## Required work
Please retype the stretch of the ABCs of Pregnancy text below from "Breastfeeding is the" through "and when nursing.", keeping every word and punctuation mark unchanged.

## Extract provided
§

ABCs of Pregnancy
Antepartum care is very important. Be sure you see your doctor and get prenatal care as soon as you think you are pregnant. At this time, you will be tested for infection, genetic abnormalities and potential problems with you and the pregnancy. This is the time to discuss diet, exercise, work, medications, labor, pain medication during labor and the possibility of a cesarean delivery. Ask any questions that may concern you. It is important to see your doctor regularly throughout your pregnancy. Avoid exposure to toxic substances and chemicals - such as cleaning solvents, lead and mercury, some insecticides, and paint. Pregnant women should avoid exposure to paint fumes, and fumes that cause you to feel ill, dizzy or faint. When possible, it is a good idea to have a pre-pregnancy consultation with your caregiver to begin some important recommendations your caregiver suggests such as, taking folic acid, exercising, quitting smoking, avoiding alcoholic beverages, etc.
Breastfeeding is the healthiest choice for both you and your baby. It has many nutritional benefits for the baby and health benefits for the mother. It also creates a very tight and loving bond between the baby and mother. Talk to your doctor, your family and friends, and your employer about how you choose to feed your baby and how they can support you in your decision. Not all birth defects can be prevented, but a woman can take actions that may increase her chance of having a healthy baby. Many birth defects happen very early in pregnancy, sometimes before a woman even knows she is pregnant. Birth defects or abnormalities of any child in your or the father's family should be discussed with your caregiver. Get a good support bra as your breast size changes. Wear it especially when you exercise and when nursing.
Celebrate the news of your pregnancy with the your spouse/father and family. Childbirth classes are helpful to take for you and the spouse/father because it helps to understand what happens during the pregnancy, labor and delivery. Cesarean delivery should be discussed with your doctor so you are prepared for that possibility. The pros and cons of circumcision if it is a boy, should be discussed with your pediatrician. Cigarette smoking during pregnancy can result in low birth weight babies. It has been associated with infertility, miscarriages, tubal pregnancies, infant death (mortality) and poor health (morbidity) in childhood. Additionally, cigarette smoking may cause long-term learning disabilities. If you smoke, you should try to quit before getting pregnant and not smoke during the pregnancy. Secondary smoke may also harm a mother and her developing baby. It is a good idea to ask people to stop smoking around you during your pregnancy and after the baby is born. Extra calcium is necessary when you are pregnant and is found in your prenatal vitamin, in dairy products, green leafy vegetables and in calcium supplements.
A healthy diet according to your current weight and height, along with vitamins and mineral supplements should be discussed with your caregiver. Domestic abuse or violence should be made known to your doctor right away to get the situation corrected. Drink more water when you exercise to keep hydrated. Discomfort of your back and legs usually develops and progresses from the middle of the second trimester through to delivery of the baby. This is because of the enlarging baby and uterus, which may also affect your balance. Do not take illegal drugs. Illegal drugs can seriously harm the baby and you. Drink extra fluids (water is best) throughout pregnancy to help your body keep up with the increases in your blood volume. Drink at least 6 to 8 glasses of water, fruit juice, or milk each day. A good way to know you are drinking enough fluid is when your urine looks almost like clear water or is very light yellow.

§

## Excerpted records
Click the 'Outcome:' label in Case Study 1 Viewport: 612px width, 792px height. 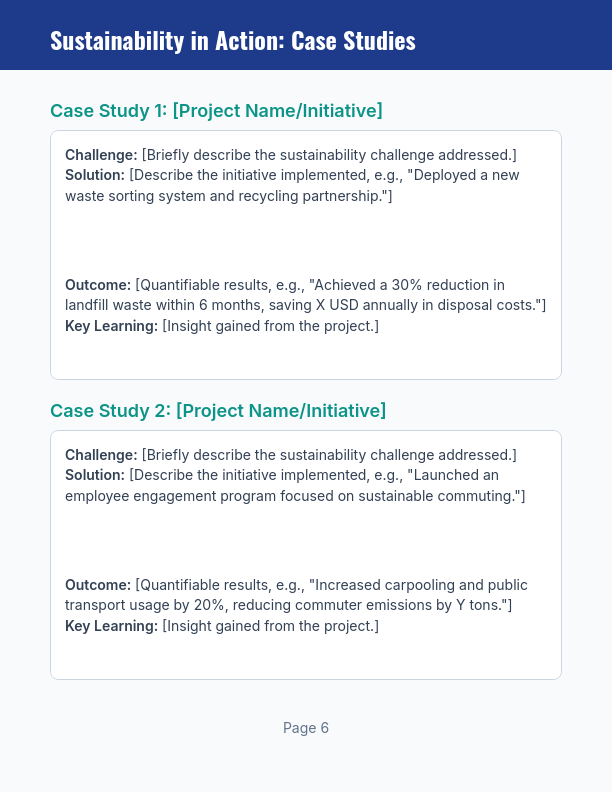click(x=98, y=285)
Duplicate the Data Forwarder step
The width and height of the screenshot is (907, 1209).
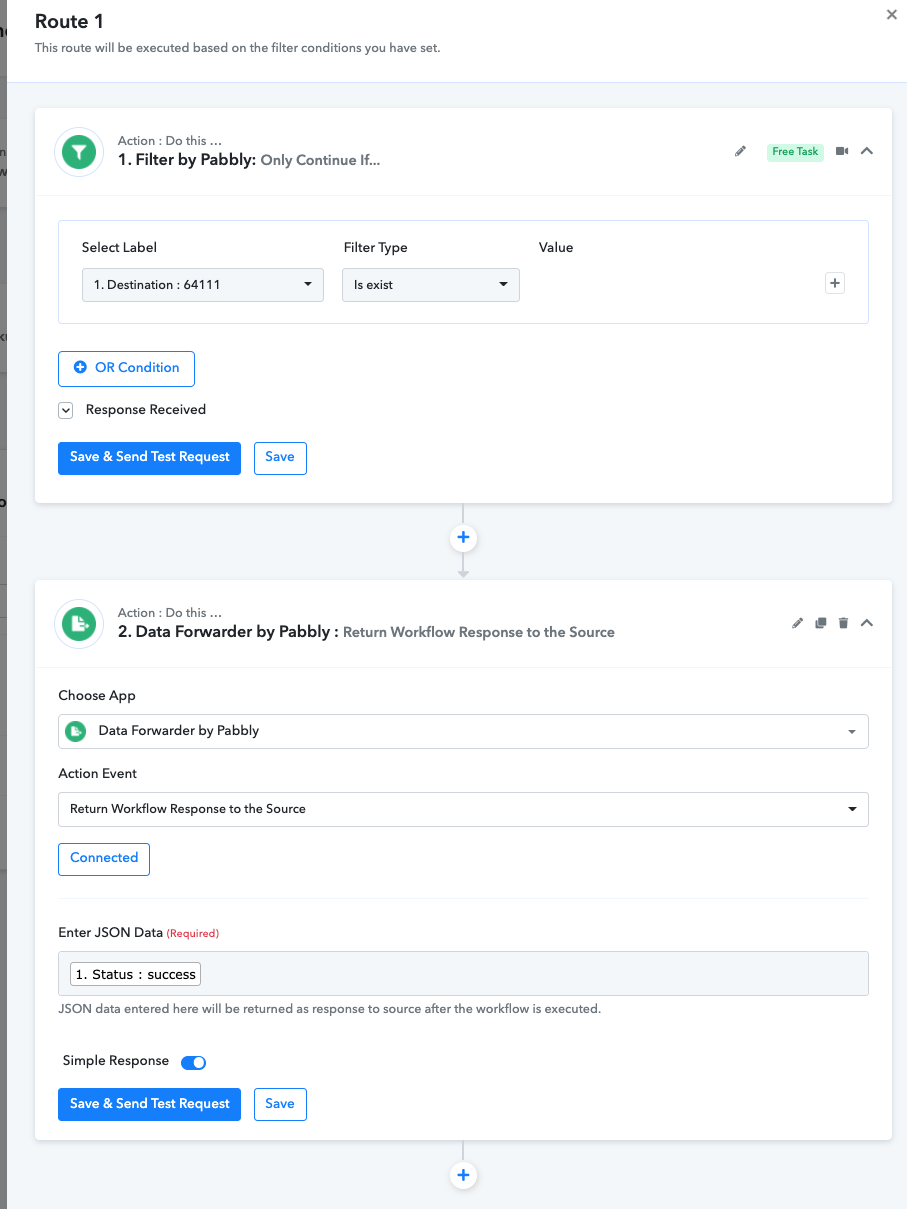820,623
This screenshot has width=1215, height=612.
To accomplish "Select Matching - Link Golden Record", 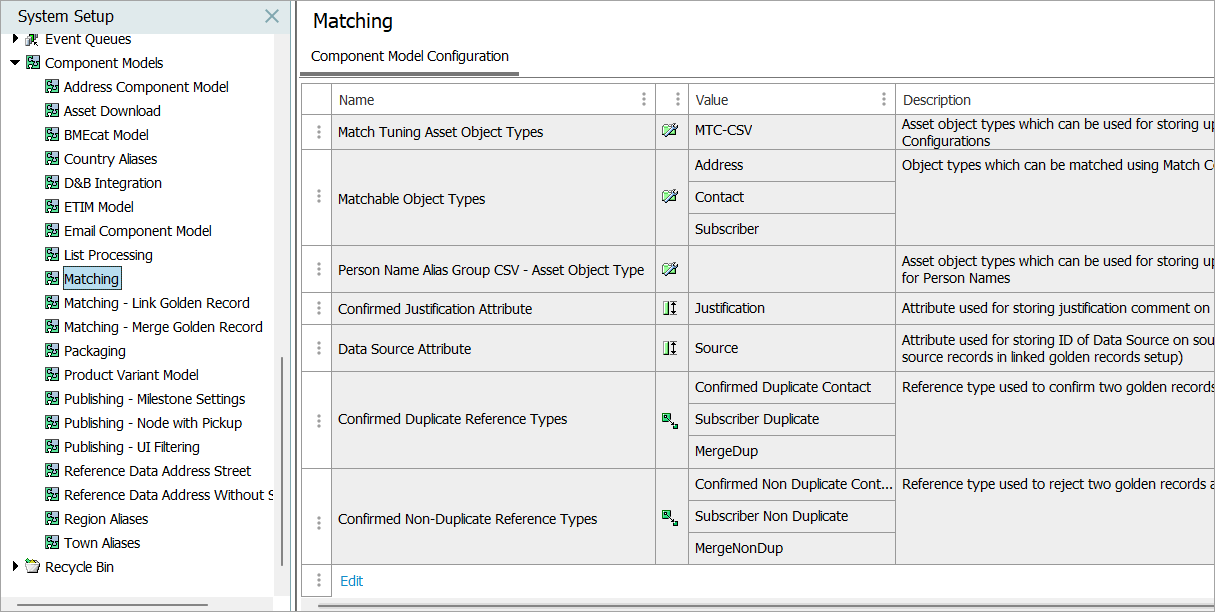I will click(156, 303).
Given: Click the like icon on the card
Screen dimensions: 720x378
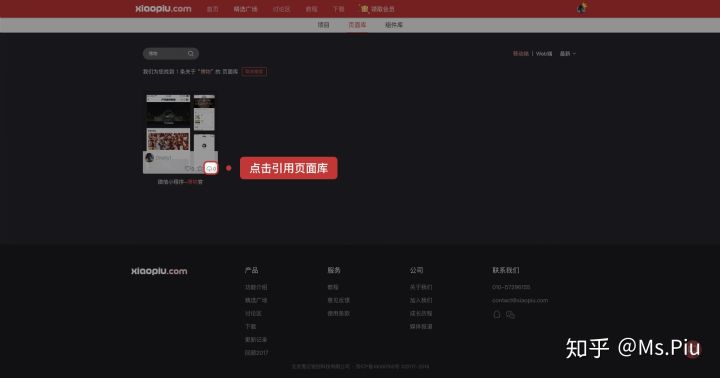Looking at the screenshot, I should coord(188,169).
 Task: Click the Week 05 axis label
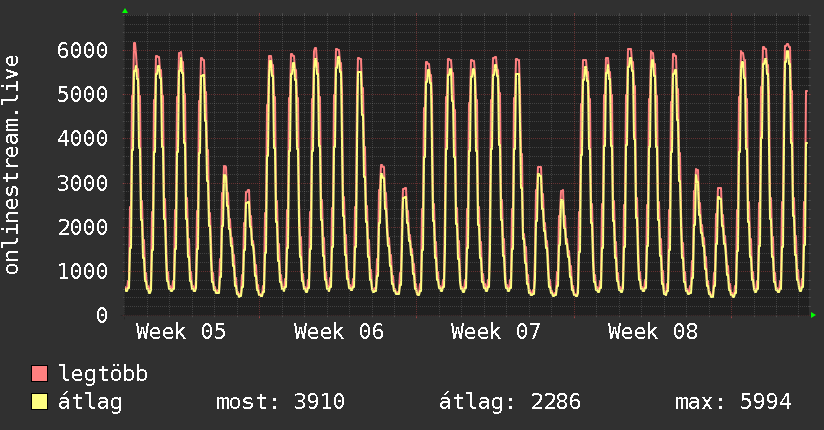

§

## Task response
Breastfeeding is the healthiest choice for both you and your baby. It has many nutritional benefits for the baby and health benefits for the mother. It also creates a very tight and loving bond between the baby and mother. Talk to your doctor, your family and friends, and your employer about how you choose to feed your baby and how they can support you in your decision. Not all birth defects can be prevented, but a woman can take actions that may increase her chance of having a healthy baby. Many birth defects happen very early in pregnancy, sometimes before a woman even knows she is pregnant. Birth defects or abnormalities of any child in your or the father's family should be discussed with your caregiver. Get a good support bra as your breast size changes. Wear it especially when you exercise and when nursing.